§ INSTRUCTIONS FOR THE TASK:
Take each line from the entries that holds "computer" and copy it out.

── SUPPLIED RECORDS

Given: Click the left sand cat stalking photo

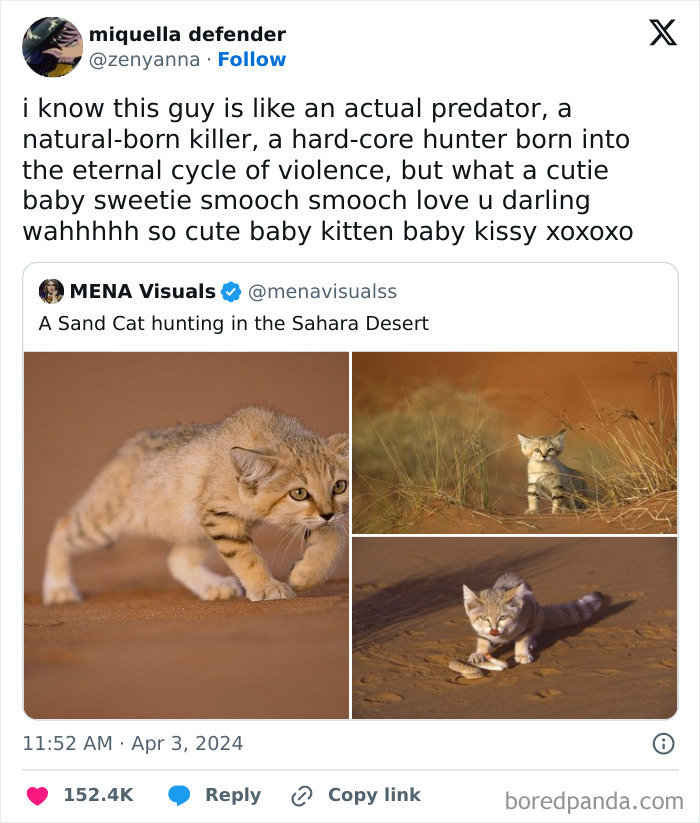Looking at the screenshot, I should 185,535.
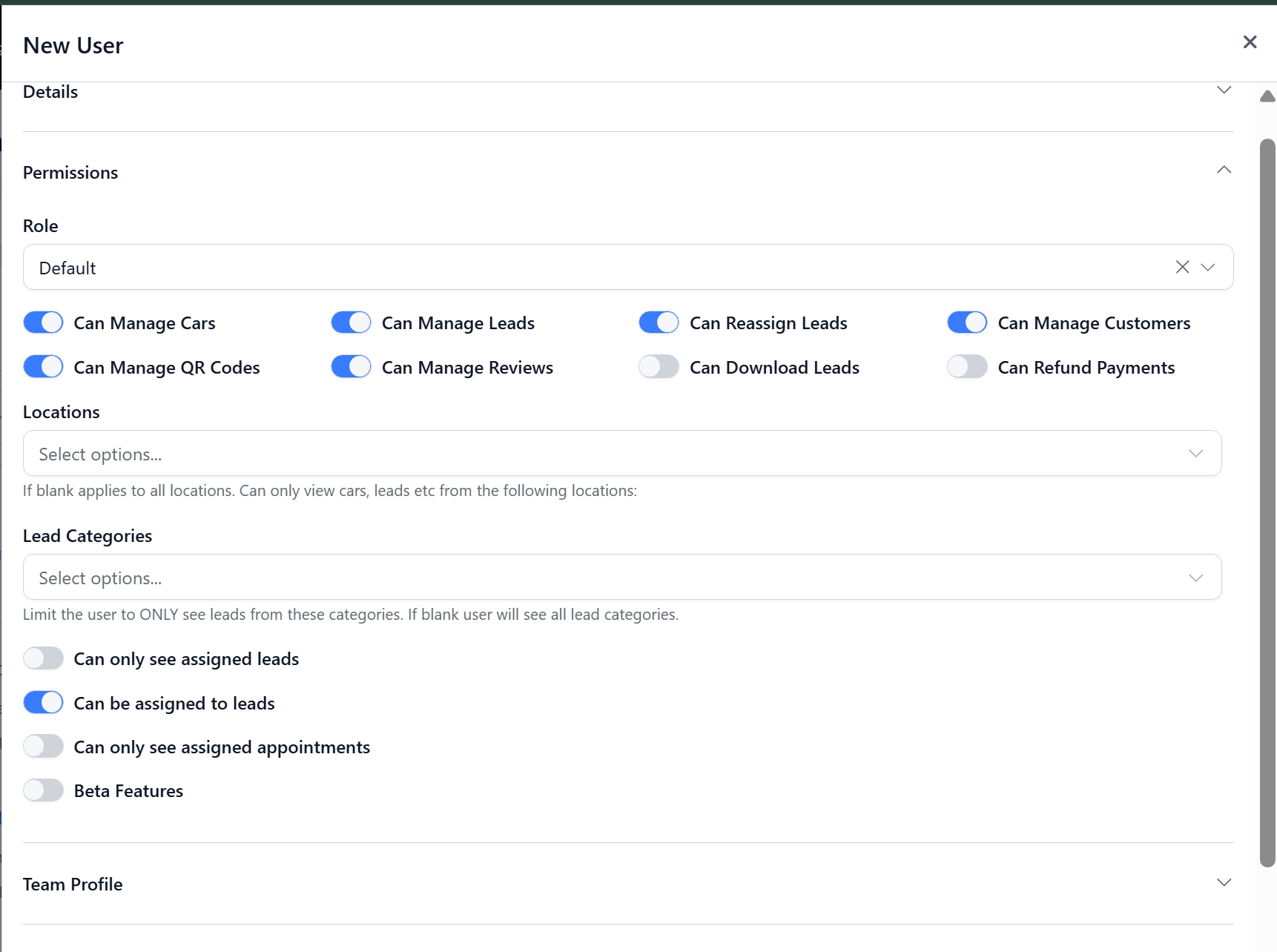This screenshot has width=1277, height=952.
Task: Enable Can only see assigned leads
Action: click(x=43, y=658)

────
── SUPPLIED RECORDS

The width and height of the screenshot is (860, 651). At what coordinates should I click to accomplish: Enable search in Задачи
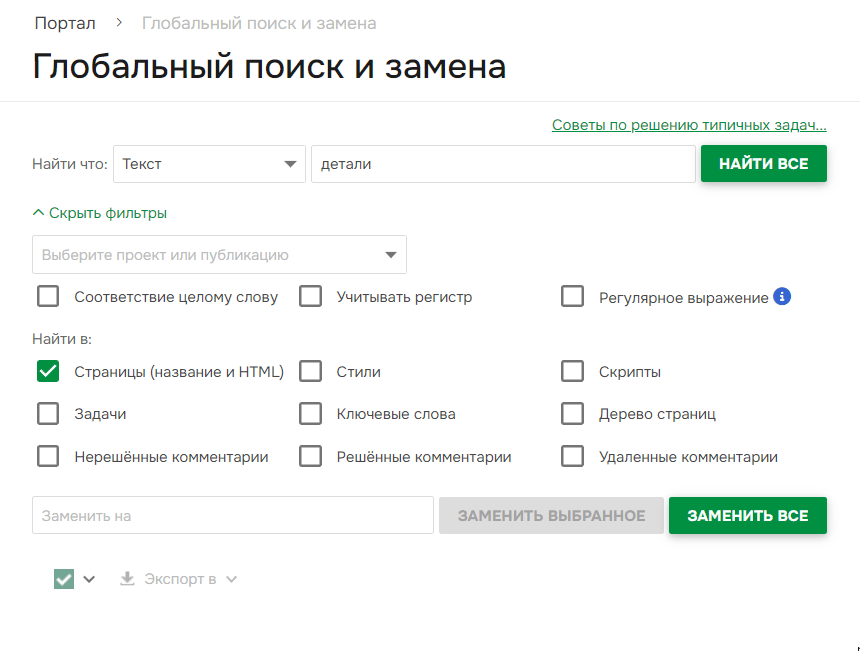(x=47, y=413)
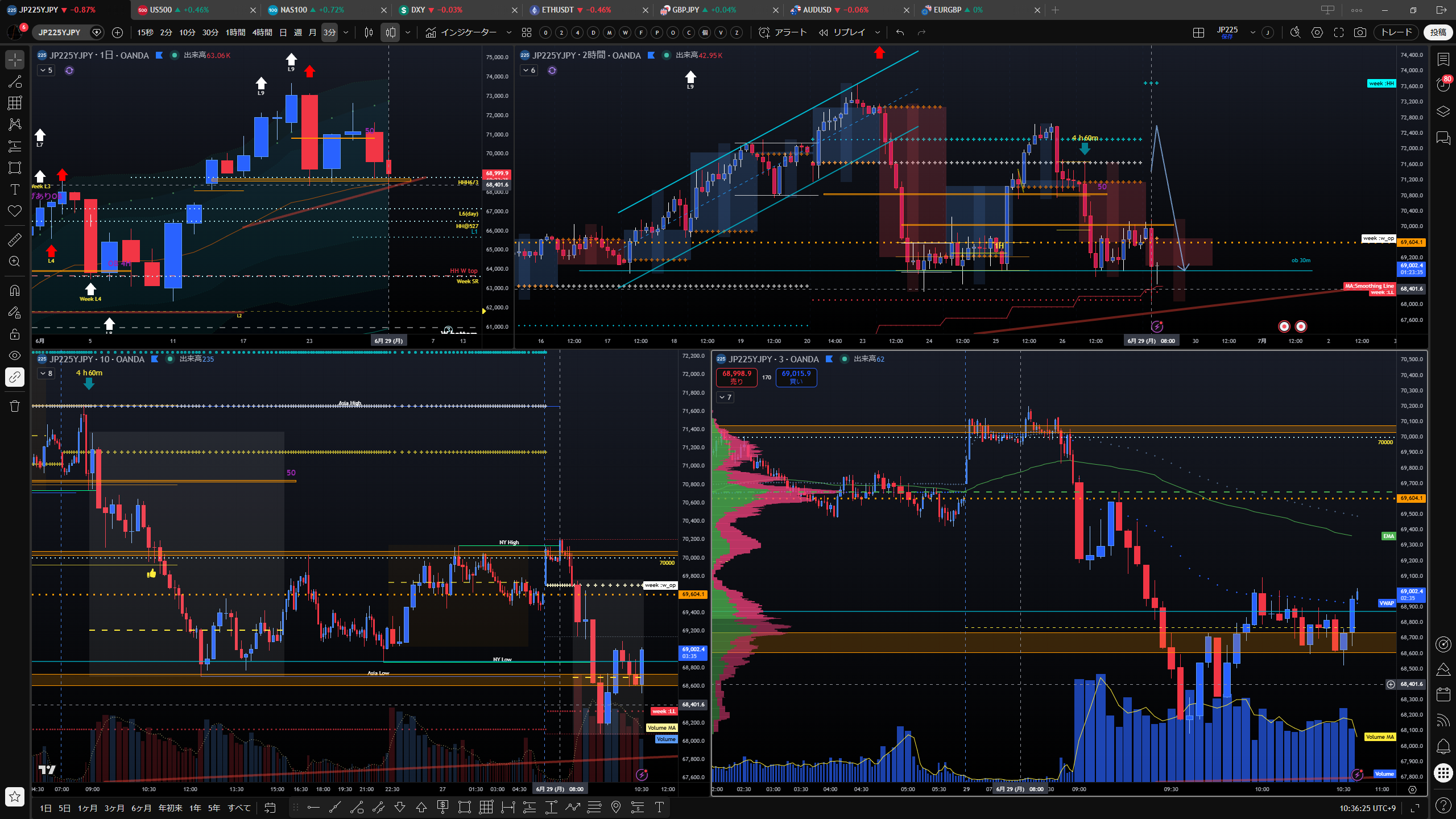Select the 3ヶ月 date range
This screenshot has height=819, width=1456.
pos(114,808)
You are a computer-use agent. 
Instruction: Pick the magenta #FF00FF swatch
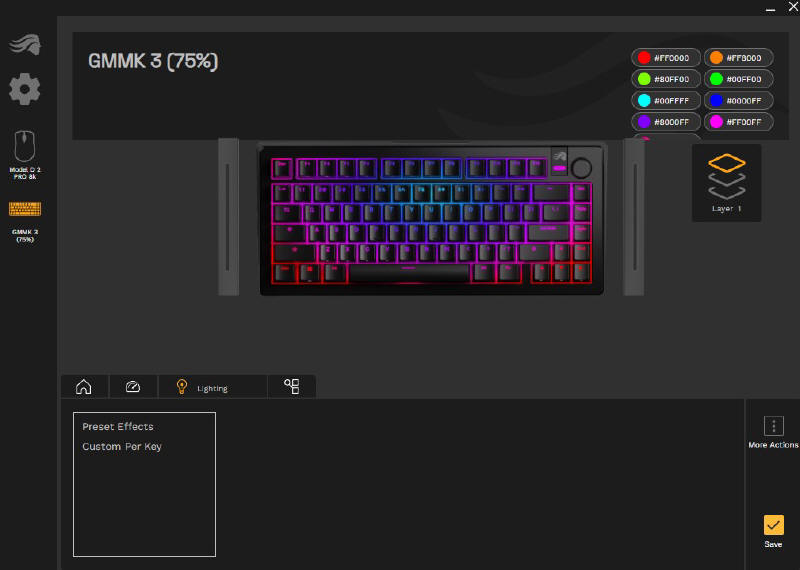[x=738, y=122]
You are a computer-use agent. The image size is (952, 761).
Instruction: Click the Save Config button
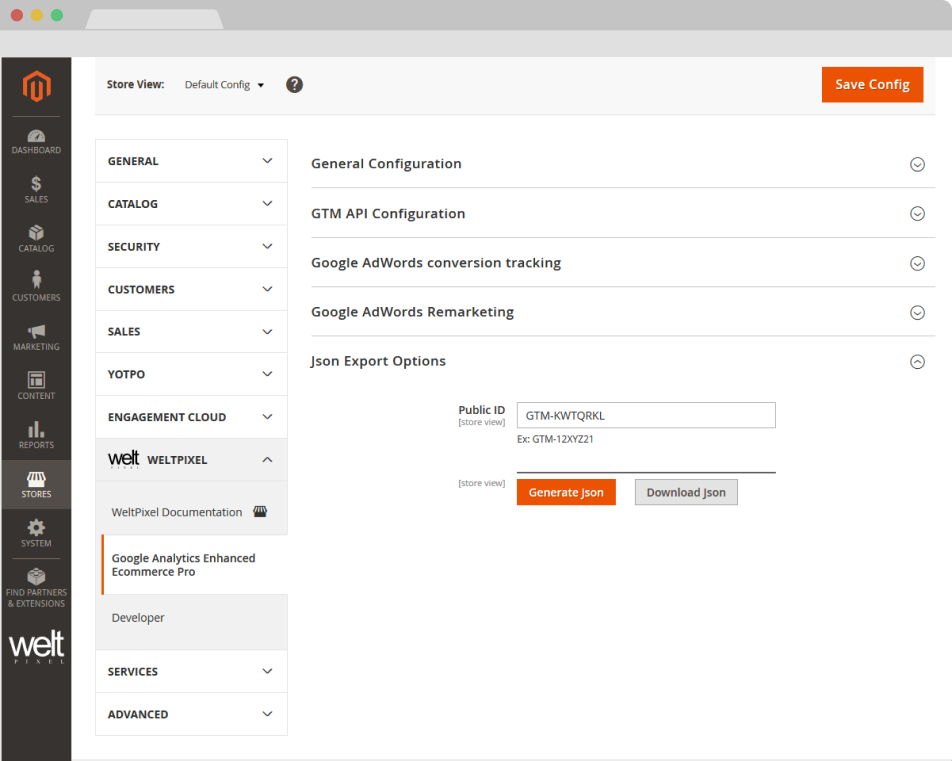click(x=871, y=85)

────
── SUPPLIED RECORDS

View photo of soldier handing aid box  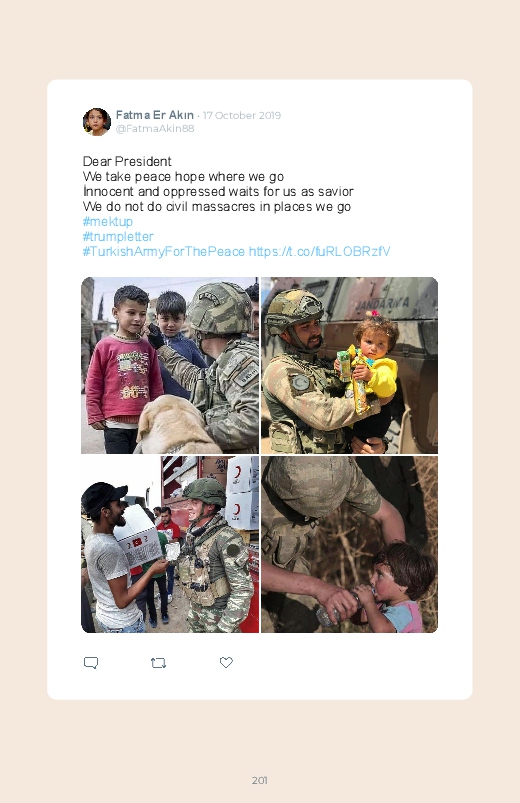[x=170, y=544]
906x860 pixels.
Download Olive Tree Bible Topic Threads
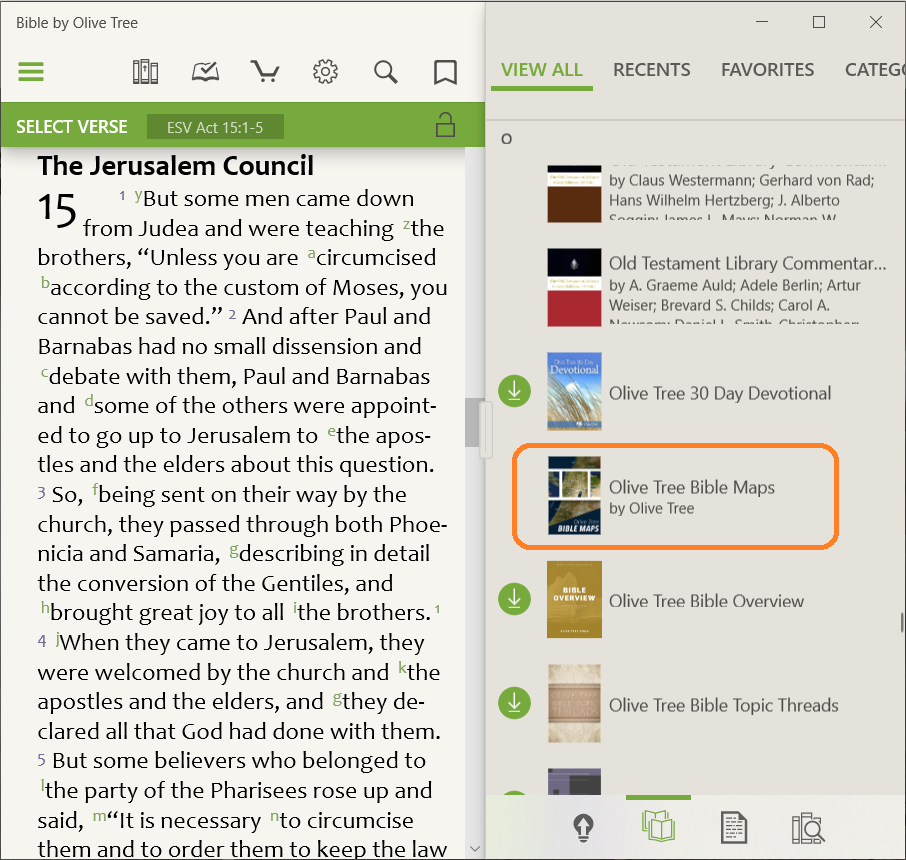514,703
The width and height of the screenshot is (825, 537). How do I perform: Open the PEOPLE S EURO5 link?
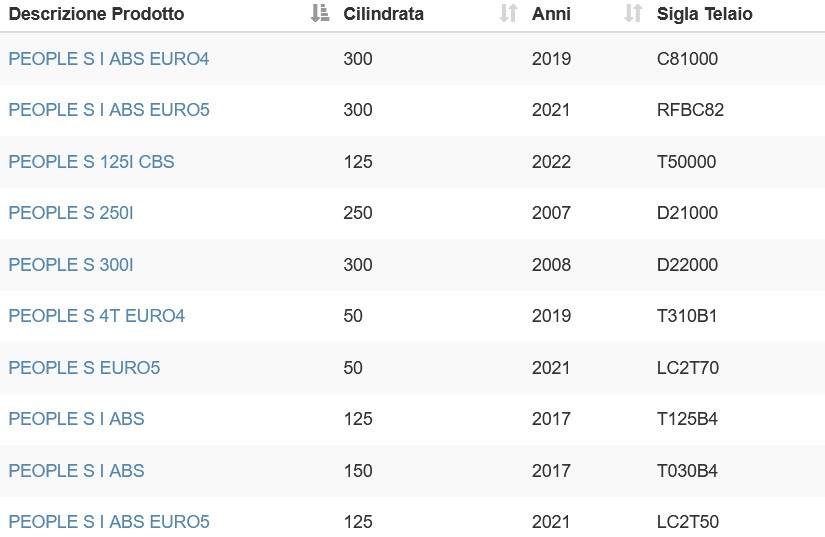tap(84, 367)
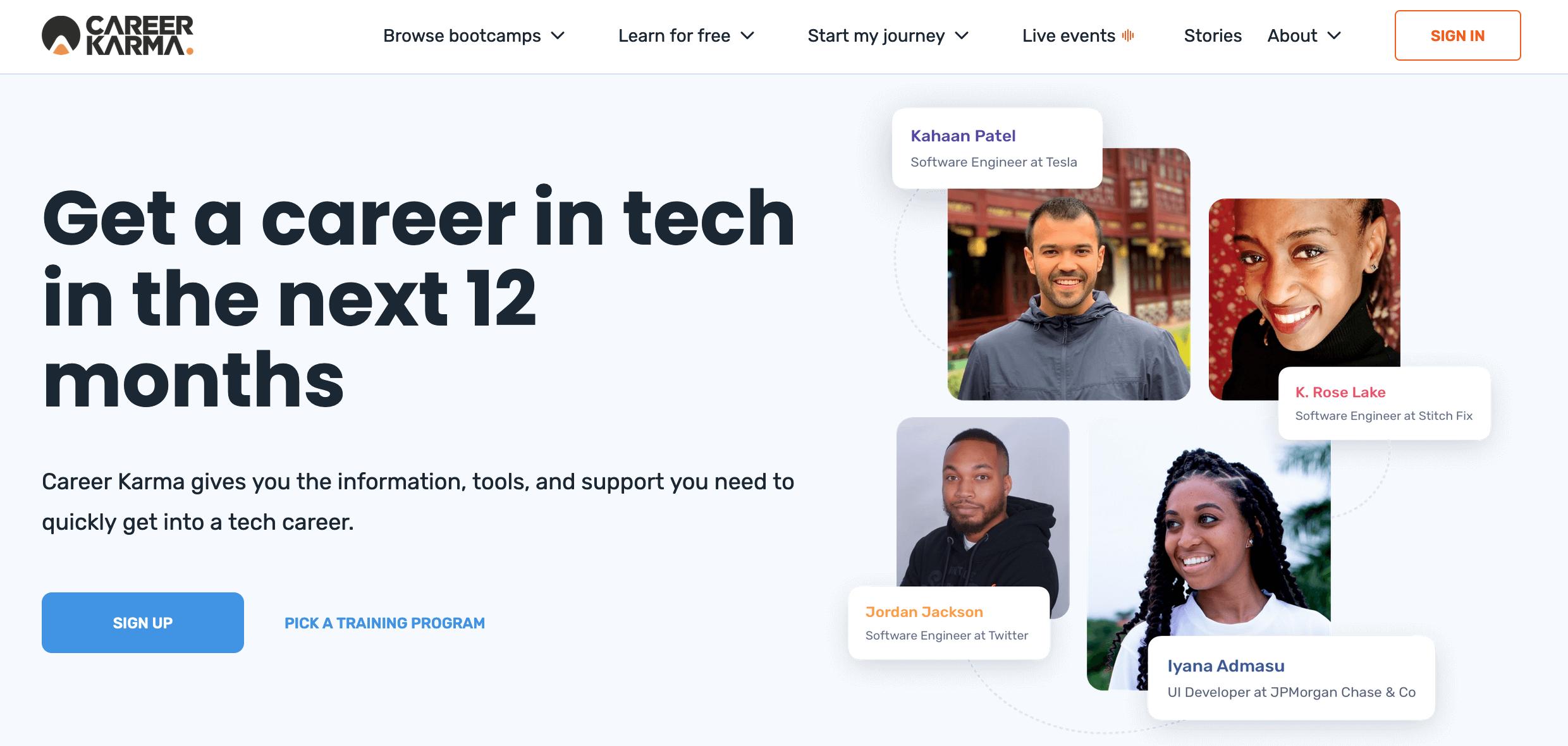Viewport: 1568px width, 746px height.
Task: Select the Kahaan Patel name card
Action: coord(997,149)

────

§ SOLUTION TO THIS PROBLEM:
You are a computer-use agent. 
You are a computer-use agent. The image size is (952, 761).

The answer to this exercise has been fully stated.